The Wild Rivers Wilderness proposal was first promoted in 1990 by The Adirondack Council in its 2020 Vision series of reports looking towards critical land and resource protection goals long-term and park-wide. The proposal was also included in the recommendations of the Governor’s Commission on the Adirondacks in the 21st Century under Governor Mario M. Cuomo. “Adirondack Wild is supporting the proposal in recognition of the tremendous wilderness potential and vulnerable ecological resources that exist there, and to recognize and honor the lifelong legacy of one of New York’s greatest Adirondack champions, Paul Schaefer,” a statement issued by the organization says.
“The State Land Master Plan guidelines clearly call for managing the fragile Essex Chain of Lakes for their wilderness and natural resource values,” said Adirondack Wild’s David Gibson. “Managing the Chain of Lakes, the adjoining Upper Hudson River and Cedar Rivers comprehensively under one Wilderness classification, and not as separate pieces, is not only a fundamental principle of good wilderness management, but would be a fitting legacy for a 20th century champion of Adirondack conservation.”
“The State should not be allowing new motorized access on the Chain Lakes. By creating one larger Wilderness for the lakes and the rivers, and by managing the entire area under one basic set of guidelines, there would be significant recreational and economic benefits to the central Adirondacks,” Plumley added.
In addition, Adirondack Wild is recommending that the state reclassify to Wilderness the existing 17,000-acre Hudson River Gorge Primitive Area and western sections of the Vanderwhacker Wild Forest adjoining the Hudson River tract. These additions to a Wild Rivers Wilderness are consistent with the Adirondack Council’s proposals of 1990.
In the 1960s, Paul Schaefer and his Adirondack Hudson River Association were instrumental in protecting the Upper Hudson River from four proposed dams and reservoirs that would have affected the river from Luzerne to Newcomb, and inundated and destroyed thousands of acres of what is now forest preserve.
In the 1970s, Paul Schaefer produced the award-winning documentary film Of Rivers and Men, which influenced Governors Rockefeller and Carey to support and expand the Wild, Scenic and Recreational Rivers Act.
Schaefer tried to persuade the former Finch, Pruyn Paper Company to sell OK Slip Falls and other Upper Hudson holdings beginning in the 1960s, a project he pursued until his death in 1996.
The NYS DEC has recommended that the Essex Chain of Lakes be classified Wild Forest in order to encourage motorized use of the area. “Adirondack Wild believes that motorized uses on the Essex Chain of Lakes will damage its wild character, fragile ecology and fishery resource, and that wilderness management of this chain of lakes is essential to preserve them for this and future generations,” their press statement said.

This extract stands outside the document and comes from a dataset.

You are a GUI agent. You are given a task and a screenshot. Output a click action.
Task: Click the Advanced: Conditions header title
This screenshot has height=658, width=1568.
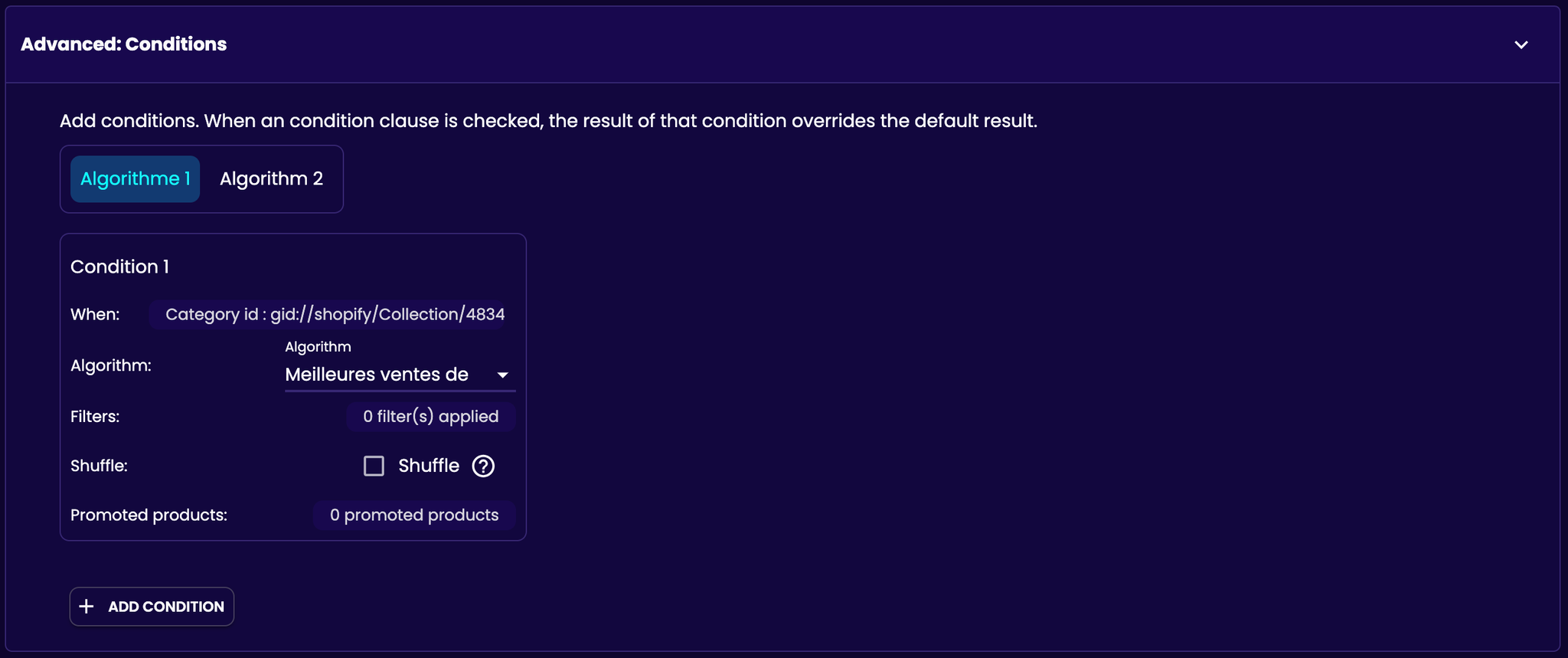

The Adirondack Park Agency board will begin hearing proposals today at its offices in Ray Brook regarding the classification of the newly acquired state lands.
Photo: Confluence of the Hudson (right) and Cedar rivers on the Essex Chain of Lakes tract (photo by Carl Heilman II, courtesy of the Adirondack Chapter of The Nature Conservancy); below, Paul Schaffer at his camp in Johnsburg in 1990 (photo by Paul Grondahl provided).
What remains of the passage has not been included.